» BRIEF:
Nothing in the entries should change; repeat them exactly.

**** RECORDED DATA ****

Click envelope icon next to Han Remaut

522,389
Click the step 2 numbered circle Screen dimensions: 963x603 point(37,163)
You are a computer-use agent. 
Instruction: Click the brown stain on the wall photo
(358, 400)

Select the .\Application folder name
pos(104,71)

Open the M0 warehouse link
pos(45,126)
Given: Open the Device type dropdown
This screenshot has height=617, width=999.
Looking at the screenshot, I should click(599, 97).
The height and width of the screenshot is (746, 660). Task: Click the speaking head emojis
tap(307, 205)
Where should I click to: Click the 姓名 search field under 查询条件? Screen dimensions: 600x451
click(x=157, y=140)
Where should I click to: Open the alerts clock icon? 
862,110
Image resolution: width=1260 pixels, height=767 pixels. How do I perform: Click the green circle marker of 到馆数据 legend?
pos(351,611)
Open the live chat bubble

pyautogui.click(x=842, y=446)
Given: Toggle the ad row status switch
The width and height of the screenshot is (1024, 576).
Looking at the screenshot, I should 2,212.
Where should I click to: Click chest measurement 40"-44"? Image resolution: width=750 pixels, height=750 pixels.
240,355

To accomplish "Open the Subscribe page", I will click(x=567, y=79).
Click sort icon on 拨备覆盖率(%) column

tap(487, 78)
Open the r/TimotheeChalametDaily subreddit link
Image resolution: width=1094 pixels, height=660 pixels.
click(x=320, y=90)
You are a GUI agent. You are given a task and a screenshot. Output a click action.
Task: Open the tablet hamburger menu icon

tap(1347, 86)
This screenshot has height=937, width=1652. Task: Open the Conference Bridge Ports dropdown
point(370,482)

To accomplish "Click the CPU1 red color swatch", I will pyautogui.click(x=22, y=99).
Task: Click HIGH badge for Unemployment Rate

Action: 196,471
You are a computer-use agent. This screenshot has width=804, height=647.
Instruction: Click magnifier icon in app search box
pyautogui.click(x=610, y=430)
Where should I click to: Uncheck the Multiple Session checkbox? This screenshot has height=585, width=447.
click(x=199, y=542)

****

» SOLVED EXERCISE:
Click envelope icon next to Han Remaut

522,389
Click the step 2 numbered circle Screen dimensions: 963x603 point(37,163)
You are a computer-use agent. 
Instruction: Click the brown stain on the wall photo
(358, 400)

Select the .\Application folder name
pos(104,71)

Open the M0 warehouse link
pos(45,126)
Given: Open the Device type dropdown
This screenshot has height=617, width=999.
Looking at the screenshot, I should click(599, 97).
The height and width of the screenshot is (746, 660). Task: Click the speaking head emojis
tap(307, 205)
Where should I click to: Click the 姓名 search field under 查询条件? Screen dimensions: 600x451
click(x=157, y=140)
Where should I click to: Open the alerts clock icon? 
862,110
Image resolution: width=1260 pixels, height=767 pixels. How do I perform: Click the green circle marker of 到馆数据 legend?
pos(351,611)
Open the live chat bubble

pyautogui.click(x=842, y=446)
Given: Toggle the ad row status switch
The width and height of the screenshot is (1024, 576).
Looking at the screenshot, I should 2,212.
Where should I click to: Click chest measurement 40"-44"? Image resolution: width=750 pixels, height=750 pixels.
240,355

To accomplish "Open the Subscribe page", I will click(x=567, y=79).
Click sort icon on 拨备覆盖率(%) column

tap(487, 78)
Open the r/TimotheeChalametDaily subreddit link
Image resolution: width=1094 pixels, height=660 pixels.
click(x=320, y=90)
You are a GUI agent. You are given a task and a screenshot. Output a click action.
Task: Open the tablet hamburger menu icon

tap(1347, 86)
This screenshot has height=937, width=1652. Task: Open the Conference Bridge Ports dropdown
point(370,482)

To accomplish "Click the CPU1 red color swatch", I will pyautogui.click(x=22, y=99).
Task: Click HIGH badge for Unemployment Rate

Action: 196,471
You are a computer-use agent. This screenshot has width=804, height=647.
Instruction: Click magnifier icon in app search box
pyautogui.click(x=610, y=430)
Where should I click to: Uncheck the Multiple Session checkbox? This screenshot has height=585, width=447.
click(x=199, y=542)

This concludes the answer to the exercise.